━━━━━ Data excerpts ━━━━━

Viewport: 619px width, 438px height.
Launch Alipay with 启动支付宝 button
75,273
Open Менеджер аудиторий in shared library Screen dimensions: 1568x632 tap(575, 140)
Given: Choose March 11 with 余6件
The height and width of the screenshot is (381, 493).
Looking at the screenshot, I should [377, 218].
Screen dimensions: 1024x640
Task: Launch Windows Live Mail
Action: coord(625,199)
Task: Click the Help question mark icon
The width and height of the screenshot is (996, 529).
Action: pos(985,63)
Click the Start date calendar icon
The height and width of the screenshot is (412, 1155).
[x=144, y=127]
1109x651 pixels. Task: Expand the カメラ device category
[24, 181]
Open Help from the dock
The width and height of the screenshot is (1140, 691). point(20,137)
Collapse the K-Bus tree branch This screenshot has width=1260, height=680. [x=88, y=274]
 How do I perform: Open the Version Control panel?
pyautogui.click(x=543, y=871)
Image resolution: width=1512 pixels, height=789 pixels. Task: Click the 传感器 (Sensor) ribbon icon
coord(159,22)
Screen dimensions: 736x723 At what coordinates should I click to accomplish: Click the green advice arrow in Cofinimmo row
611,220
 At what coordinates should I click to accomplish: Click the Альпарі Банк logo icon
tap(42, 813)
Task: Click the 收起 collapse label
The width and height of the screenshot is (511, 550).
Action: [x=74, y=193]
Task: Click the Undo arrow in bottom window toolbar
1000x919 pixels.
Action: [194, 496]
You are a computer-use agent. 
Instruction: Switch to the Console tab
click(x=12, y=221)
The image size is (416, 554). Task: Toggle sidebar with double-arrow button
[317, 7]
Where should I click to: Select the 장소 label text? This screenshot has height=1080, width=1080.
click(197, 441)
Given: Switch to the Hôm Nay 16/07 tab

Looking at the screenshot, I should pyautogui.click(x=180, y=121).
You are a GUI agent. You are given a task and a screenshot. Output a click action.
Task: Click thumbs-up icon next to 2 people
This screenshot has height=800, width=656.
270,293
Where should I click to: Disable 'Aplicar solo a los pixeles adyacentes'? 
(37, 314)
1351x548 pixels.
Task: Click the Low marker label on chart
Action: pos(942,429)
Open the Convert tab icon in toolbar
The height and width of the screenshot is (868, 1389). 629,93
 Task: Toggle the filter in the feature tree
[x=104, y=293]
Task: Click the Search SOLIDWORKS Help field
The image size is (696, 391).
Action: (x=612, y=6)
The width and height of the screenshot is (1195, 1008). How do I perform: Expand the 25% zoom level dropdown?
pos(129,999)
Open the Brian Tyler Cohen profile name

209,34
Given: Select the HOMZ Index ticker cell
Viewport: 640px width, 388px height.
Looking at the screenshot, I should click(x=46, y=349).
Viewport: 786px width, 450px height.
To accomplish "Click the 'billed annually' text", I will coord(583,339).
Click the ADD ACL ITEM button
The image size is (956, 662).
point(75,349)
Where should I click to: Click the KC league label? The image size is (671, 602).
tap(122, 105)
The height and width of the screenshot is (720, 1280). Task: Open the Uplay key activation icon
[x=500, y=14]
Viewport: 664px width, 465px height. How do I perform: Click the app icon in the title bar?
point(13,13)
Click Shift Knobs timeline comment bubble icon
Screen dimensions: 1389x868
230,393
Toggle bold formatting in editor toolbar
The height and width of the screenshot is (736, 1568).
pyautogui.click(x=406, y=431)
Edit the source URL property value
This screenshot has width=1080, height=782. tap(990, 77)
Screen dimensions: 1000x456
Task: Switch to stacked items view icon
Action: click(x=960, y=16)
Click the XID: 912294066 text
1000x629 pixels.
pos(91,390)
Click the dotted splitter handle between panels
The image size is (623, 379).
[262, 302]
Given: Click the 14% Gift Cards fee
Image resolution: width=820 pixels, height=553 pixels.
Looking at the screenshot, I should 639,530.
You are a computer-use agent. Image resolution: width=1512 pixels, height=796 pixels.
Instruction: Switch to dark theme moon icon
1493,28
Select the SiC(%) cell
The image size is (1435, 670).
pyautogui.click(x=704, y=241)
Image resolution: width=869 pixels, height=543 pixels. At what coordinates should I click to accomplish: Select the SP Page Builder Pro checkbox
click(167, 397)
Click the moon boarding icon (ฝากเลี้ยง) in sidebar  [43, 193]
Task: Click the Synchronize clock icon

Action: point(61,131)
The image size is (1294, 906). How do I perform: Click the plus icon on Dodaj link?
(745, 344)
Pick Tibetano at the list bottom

━━━━━

> [Set task]:
Count the lines in the records that contain the string "cell", with case counting. Reply with the number alone.

> [Complete response]:
2